Backpropagation-free, based on the Hessian-based OBS framework.
Compatible with activation outlier suppression methods like SmoothQuant/QuaRot.
Computational overhead is comparable to GPTQ.

Key Experimental Results¶

Main Results¶

Llama-2-7B W2A16 quantization perplexity:

Method	WikiText PPL ↓	C4 PPL ↓
GPTQ	107.8	89.2
QuIP#	12.7	14.8
BoA	10.2	12.1

Ablation Study¶

Configuration	PPL	Description
Layer-wise Hessian (GPTQ)	107.8	Ignores cross-layer dependencies
Attention-aware Hessian (Full)	10.0	High memory overhead
Attention-aware Hessian (Relaxed)	10.2	Negligible accuracy loss, manageable memory
BoA + QuaRot	8.1	Optimal combination with rotation-based methods

Key Findings¶

The advantage is most pronounced at ultra-low bit-widths (W2)—GPTQ PPL 107.8 vs BoA 10.2.
Showcases strong synergy with QuaRot/SmoothQuant (reaching 8.1 PPL on W2A16 when combined).
W4A4 weight-activation quantization also achieves SOTA performance.

Highlights & Insights¶

Modeling attention cross-layer dependency is a key breakthrough—improvements are moderate at normal bit-widths (W4) but show a massive difference under extreme compression (W2).
The block-diagonal approximation for Hessian relaxation retains the most crucial intra-head interactions, representing an elegant engineering decision.
Orthogonal to pre-processing methods and can be applied synergistically.

Limitations & Future Work¶

Only considers cross-layer dependencies within the attention module, while the FFN part remains layer-wise independent.
Hessian computation still requires a forward pass on calibration data.
The performance improvement is limited under W4 precision.

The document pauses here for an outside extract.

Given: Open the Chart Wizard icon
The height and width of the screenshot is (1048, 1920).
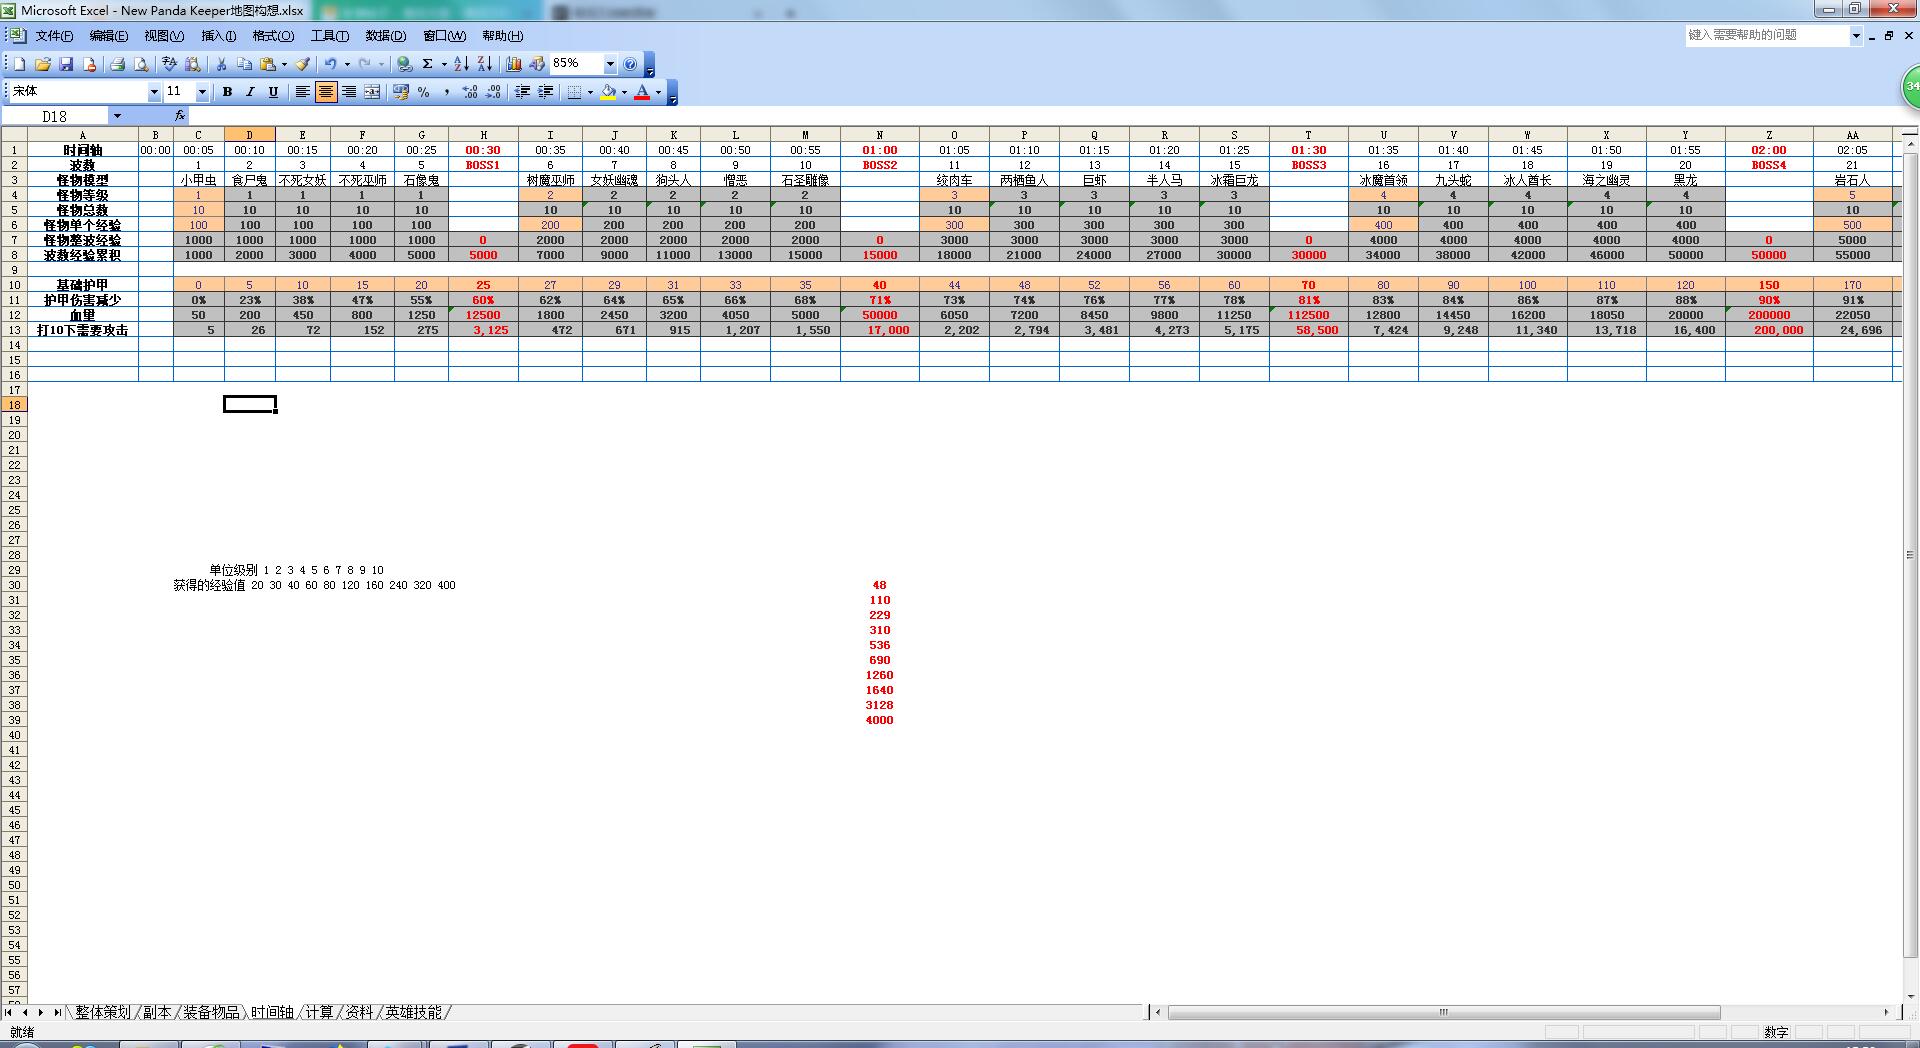Looking at the screenshot, I should (514, 64).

vs GPTQ: Layer-wise Hessian, ignoring cross-layer dependencies.
vs QuIP#: Uses lazy codebooks but still processes layers independently.
vs any4: any4 improves codebook design, whereas BoA improves quantization optimization strategies—the two are orthogonal.

Rating¶

Novelty: ⭐⭐⭐⭐ Attention-aware Hessian is a novel technical direction.
Experimental Thoroughness: ⭐⭐⭐⭐⭐ Evaluated across multiple models, bit-widths, and combined with various methods.
Writing Quality: ⭐⭐⭐⭐ Technically rigorous with clear derivations.
Value: ⭐⭐⭐⭐ Significant breakthrough in ultra-low bit-width quantization.